# Feature Enginnering

Based on time series data, extract some time-domain, frequency-domain and time-frequency domain features.  

In [None]:
from google.colab import drive
drive.mount('/content/drive')

Go to this URL in a browser: https://accounts.google.com/o/oauth2/auth?client_id=947318989803-6bn6qk8qdgf4n4g3pfee6491hc0brc4i.apps.googleusercontent.com&redirect_uri=urn%3aietf%3awg%3aoauth%3a2.0%3aoob&response_type=code&scope=email%20https%3a%2f%2fwww.googleapis.com%2fauth%2fdocs.test%20https%3a%2f%2fwww.googleapis.com%2fauth%2fdrive%20https%3a%2f%2fwww.googleapis.com%2fauth%2fdrive.photos.readonly%20https%3a%2f%2fwww.googleapis.com%2fauth%2fpeopleapi.readonly

Enter your authorization code:
··········
Mounted at /content/drive


### Single feature extraction function

In [None]:
import numpy as np
import scipy.stats as sts
from pywt import WaveletPacket

# time-domain
def rms_fea(a):
	return np.sqrt(np.mean(np.square(a)))
 
def pp_fea(a):
	return np.max(a)-np.min(a)
 
def skew_fea(a):
	return sts.skew(a)

# frequency-domain
def spectral_kurt(a):
	N= a.shape[0]
	mag = np.abs(np.fft.fft(a))
	mag	= mag[1:int(N/2)]*2.00/N
	return sts.kurtosis(mag)

def spectral_skw(a):
	N= a.shape[0]
	mag = np.abs(np.fft.fft(a))
	mag	= mag[1:int(N/2)]*2.00/N
	return sts.skew(mag)

def spectral_pow(a):
	N= a.shape[0]
	mag = np.abs(np.fft.fft(a))
	mag	= mag[1:int(N/2)]*2.00/N
	return np.mean(np.power(mag, 3))


#time-frequency domain
def wavedb1_fea(a):
	wp = WaveletPacket(a,'db1', maxlevel=8)
	nodes = wp.get_level(8, "freq")
	return np.linalg.norm(np.array([n.data for n in nodes]), 2)

def wavedb2_fea(a):
	wp = WaveletPacket(a,'db2', maxlevel=8)
	nodes = wp.get_level(8, "freq")
	return np.linalg.norm(np.array([n.data for n in nodes]), 2)
 
def wavedb3_fea(a):
	wp = WaveletPacket(a,'db3', maxlevel=8)
	nodes = wp.get_level(8, "freq")
	return np.linalg.norm(np.array([n.data for n in nodes]), 2)

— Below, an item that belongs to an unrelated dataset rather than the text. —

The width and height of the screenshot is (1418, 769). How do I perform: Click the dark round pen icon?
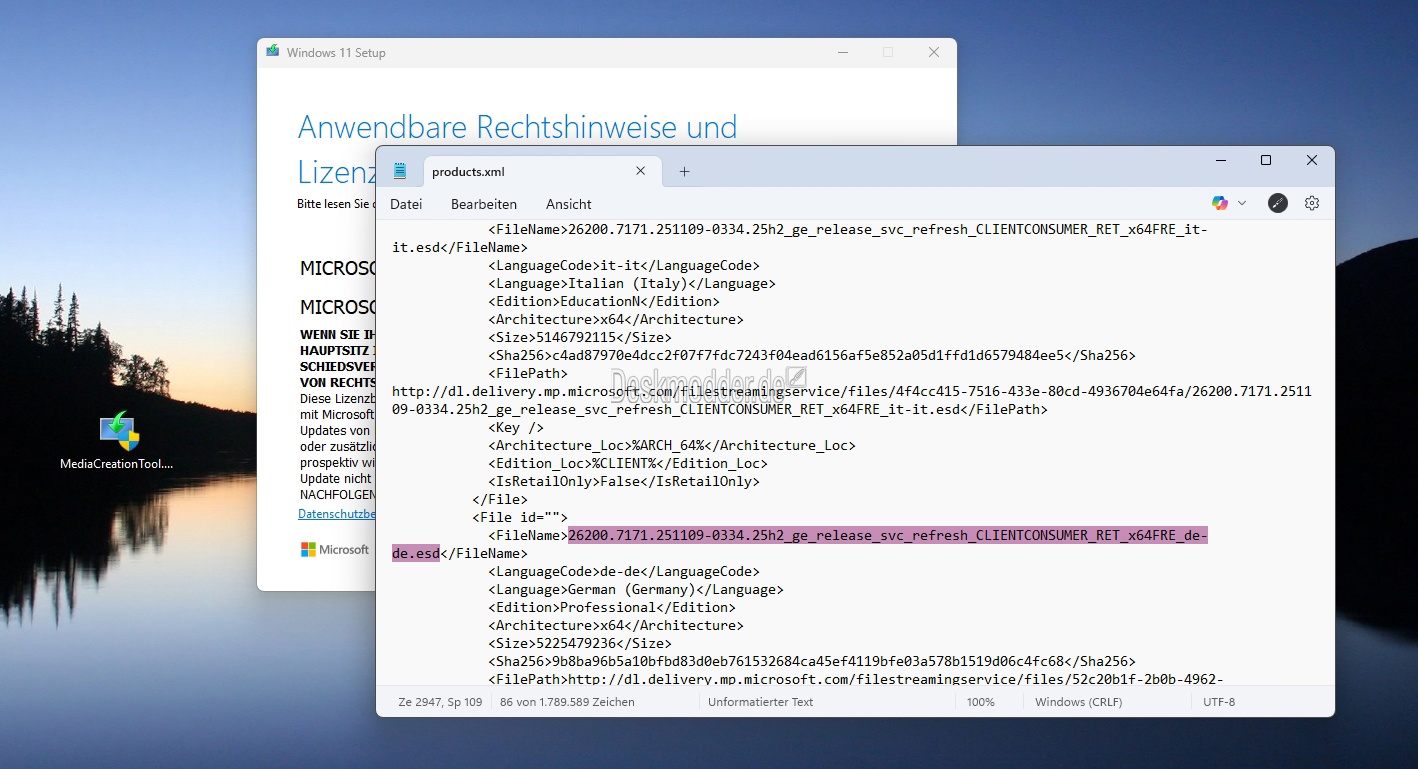point(1278,203)
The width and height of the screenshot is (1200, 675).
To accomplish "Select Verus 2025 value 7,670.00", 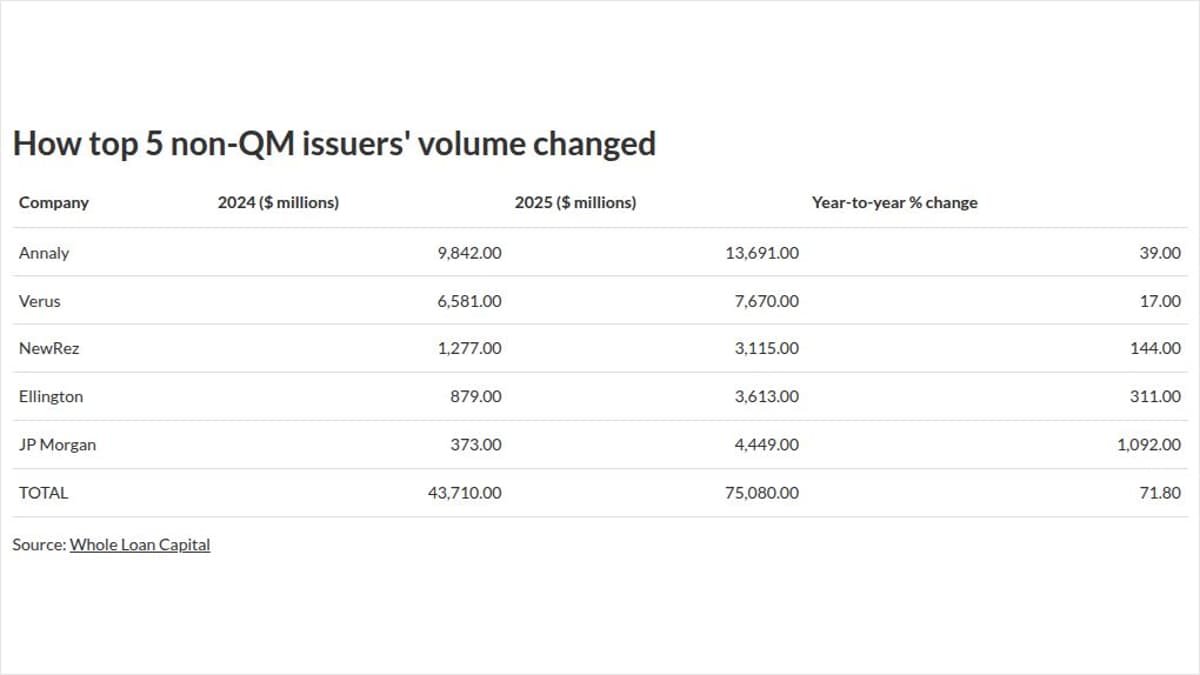I will pos(766,301).
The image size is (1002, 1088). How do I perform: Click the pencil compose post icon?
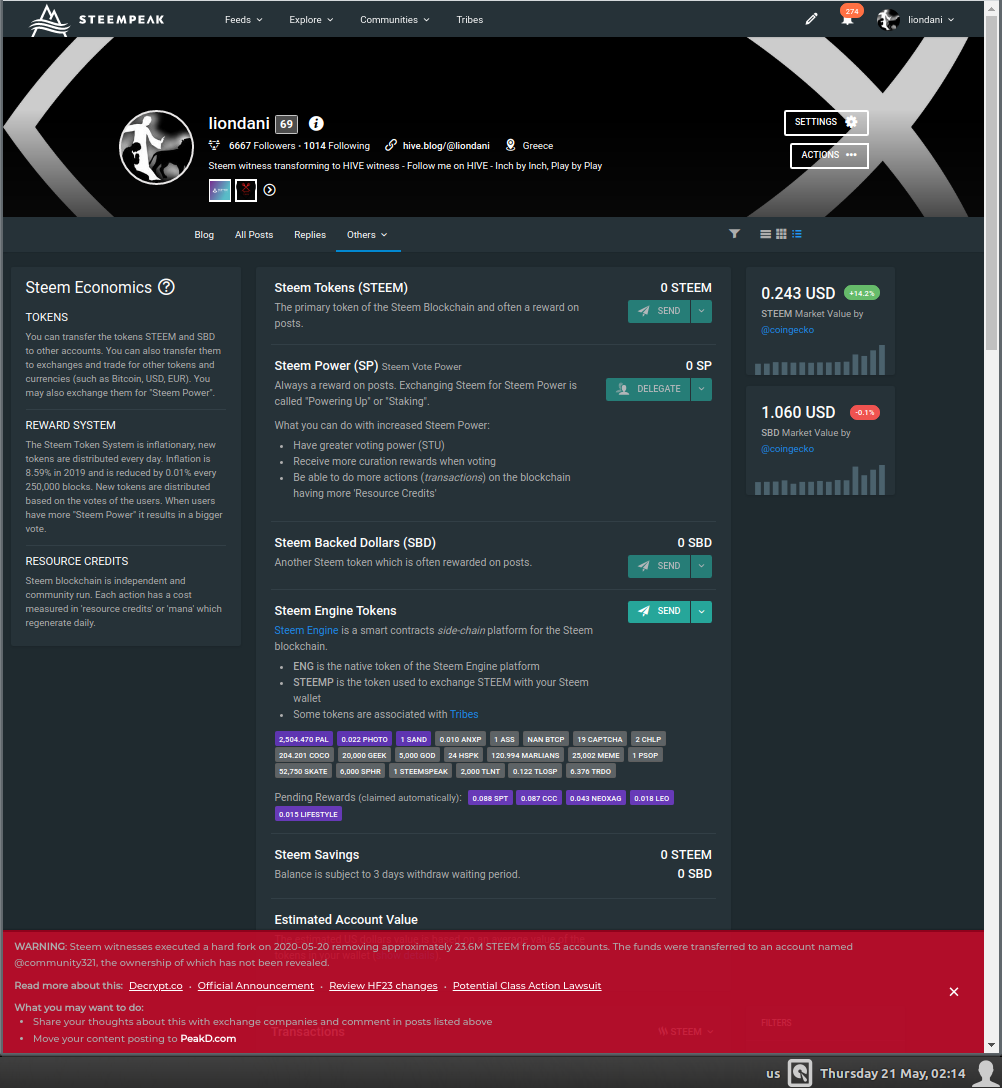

### Wrap Up the above functions





In [None]:
def extract_fea(data_slice):
	# input: time_len -> num_stat
  data_fea = []
  data_fea.append(rms_fea(data_slice))
  data_fea.append(pp_fea(data_slice))
  data_fea.append(skew_fea(data_slice))
  data_fea.append(spectral_kurt(data_slice))
  data_fea.append(spectral_skw(data_slice))
  data_fea.append(spectral_pow(data_slice))
  data_fea.append(wavedb1_fea(data_slice))
  data_fea.append(wavedb2_fea(data_slice))
  data_fea.append(wavedb3_fea(data_slice))
  num_stat = len(data_fea)
  data_fea = np.array(data_fea)
  return data_fea.reshape((1,num_stat))

### Apply the feature extraction function on time windows of the time series data

In [None]:
import pandas as pd
import h5py
df_data = pd.read_csv("/content/drive/My Drive/data/data_cwru/cwru_data.txt")

In [None]:
labels = []
features = []
sub_len = 512
for idx in range(len(df_data)):
  raw_data = df_data.iloc[idx].data.strip()
  labels.append(raw_data.split(" ")[0])
  raw_data = np.array([float(ele) for ele in raw_data.split(" ")[1:]])
  feature = []
  for sub_idx in range(0,len(raw_data), sub_len):
    feature.append(extract_fea(raw_data[sub_idx:sub_idx+sub_len]))
  features.append(feature)

### Save the data

The final input features will be a tensor with three dimensions.

In [None]:
features = np.array(features)
labels   = np.array(labels)
h5f = h5py.File("/content/drive/My Drive/data/data_cwru/datax_series.h5", "w")
h5f.create_dataset("data", data=features)
h5f.close()

In [None]:
h5f = h5py.File("/content/drive/My Drive/data/data_cwru/datay_series.h5", "w")
h5f.create_dataset("label", data=labels)
h5f.close()